French town imposes minimum €1,000 fine for dog mess or littering
The mayor of Obernai said ‘enough is enough’ and introduced the minimum fine for anyone caught illegally dumping rubbish, especially dog mess. He has called on other mayors to do the same
The mayor has introduced the minimum fine for each incident of waste, saying that he has “had enough” of some residents “poisoning the lives of everyone else” Pic: Laurel Powell / Africa Studio / Shutterstock
A town in northeast France has introduced a new €1,000 fine for anyone caught not picking up litter (including mess from their dog/s), cigarette butts or other waste they leave in a public area.
The mayor of Obernai in Bas-Rhin, Bernard Fischer, made the announcement during a council meeting on June 28.
The rule came into force on July 1.
Mr Fischer said: “Enough is enough, I’m fed up. Obernai is a beautiful town, maintained by 8,700 inhabitants who are exasperated by a very small percentage of individuals, not necessarily from Obernai, who leave waste.
“I remind you that a mayor died a few months ago in the Var for this same reason.”
Mr Fischer was referring to the mayor of the town of Signes, who was knocked over by a truck that was illegally dumping rubble.
Mr Fischer said that since the end of confinement, he and his colleagues had noticed “a return to delinquency”, and that they were no longer prepared to tolerate it.
He said: “It’s always the same people. They poison the lives of everyone else. When the gendarmes trace the chain, the perpetrators are given a small fine of €130 euros, which is not enough."
He added: “Despite several awareness campaigns and education, too much waste, too many cigarette butts, dog mess and other rubbish such as tires, building materials or rubble are illegally dumped in the city or in nature, with perpetrators feeling little guilt.”
He also pointed out that Obernai already has several options for the disposal of waste.
These include two dumps open to all inhabitants; a recycling and sorting system for homes; financial aid for composting equipment; free vegetation removal and burning; 260 public bins; 83 dog waste bag distributors; and around 30 glass recycling points.
The new fine will amount to a minimum of €1,000.
It could rise to more “if the removal of the deposit, the disposal of the waste and the cleaning of the site result in an expense greater than the said lump sum”, the mayor said.
Mr Fischer has now called on the mayors of 35 other towns, from Piémont to Vosges, to introduce the same rules.
Nationwide, illegal fly-tipping or dumping of waste is punished by fines of between €135 (rising to €375 if not paid within 45 days) and €1,500 depending on the nature of the crime.
It can also lead to the confiscation of the vehicle used to transport the waste, explains government website service-public.fr.
In France, anti-social behaviour and general misconduct is a “real problem”, said journalist and presenter François Beaudonnet on France Televisions TV show, 13 Heures, last year.

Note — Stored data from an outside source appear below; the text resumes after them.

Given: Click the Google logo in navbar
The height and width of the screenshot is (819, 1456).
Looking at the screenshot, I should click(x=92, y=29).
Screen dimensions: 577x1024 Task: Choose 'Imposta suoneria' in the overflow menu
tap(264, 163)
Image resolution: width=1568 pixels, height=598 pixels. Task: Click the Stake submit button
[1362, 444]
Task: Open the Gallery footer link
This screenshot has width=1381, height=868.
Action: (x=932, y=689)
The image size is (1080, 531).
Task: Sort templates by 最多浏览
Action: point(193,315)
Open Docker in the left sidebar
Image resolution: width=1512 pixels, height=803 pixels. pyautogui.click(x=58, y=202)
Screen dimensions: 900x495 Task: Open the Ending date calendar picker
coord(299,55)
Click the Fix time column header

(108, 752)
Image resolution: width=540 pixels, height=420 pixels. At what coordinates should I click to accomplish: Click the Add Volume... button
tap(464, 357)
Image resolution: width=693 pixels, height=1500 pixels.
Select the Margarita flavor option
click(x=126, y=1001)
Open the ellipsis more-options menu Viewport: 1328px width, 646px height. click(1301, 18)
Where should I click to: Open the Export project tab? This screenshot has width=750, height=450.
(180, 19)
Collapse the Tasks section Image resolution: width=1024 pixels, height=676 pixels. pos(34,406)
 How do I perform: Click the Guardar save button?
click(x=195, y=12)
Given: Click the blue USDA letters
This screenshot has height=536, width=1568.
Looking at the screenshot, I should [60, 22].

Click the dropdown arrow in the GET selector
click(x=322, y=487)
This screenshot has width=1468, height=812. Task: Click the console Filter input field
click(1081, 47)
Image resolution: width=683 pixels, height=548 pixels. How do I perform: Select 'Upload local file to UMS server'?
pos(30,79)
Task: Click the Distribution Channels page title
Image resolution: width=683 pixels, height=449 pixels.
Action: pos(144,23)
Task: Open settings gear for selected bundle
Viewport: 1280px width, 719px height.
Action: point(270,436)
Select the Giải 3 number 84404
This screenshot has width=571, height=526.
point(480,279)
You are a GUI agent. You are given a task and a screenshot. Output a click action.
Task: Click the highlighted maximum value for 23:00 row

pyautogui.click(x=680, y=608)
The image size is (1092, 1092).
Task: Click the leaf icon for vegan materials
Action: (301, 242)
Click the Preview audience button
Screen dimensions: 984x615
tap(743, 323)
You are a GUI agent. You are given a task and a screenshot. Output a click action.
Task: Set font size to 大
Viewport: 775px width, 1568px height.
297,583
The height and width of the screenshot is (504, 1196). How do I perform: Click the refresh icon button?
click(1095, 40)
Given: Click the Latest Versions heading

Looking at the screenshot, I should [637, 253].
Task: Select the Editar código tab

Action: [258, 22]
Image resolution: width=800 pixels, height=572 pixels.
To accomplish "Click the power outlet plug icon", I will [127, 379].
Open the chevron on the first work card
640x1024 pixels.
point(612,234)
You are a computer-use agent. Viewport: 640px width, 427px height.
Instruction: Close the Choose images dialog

He said: “The most common is inconsiderate parking, with a million parking tickets per year issued in Paris alone. Then we have cigarette butts thrown onto the ground, then rubbish or bulky items left on the street.
“Another one that is more common than you might think; urinating in the street. There are more than 6,000 fines per year for people who confuse the street with the toilet.
“In Reims (Marne), fighting against illegal waste costs €300,000 per year. In Tours (Indre-et-Loire), picking up dog mess in town costs €150,000 per year. So much public money that is not being used for useful things.”
Fines are often small or not enforced, he said.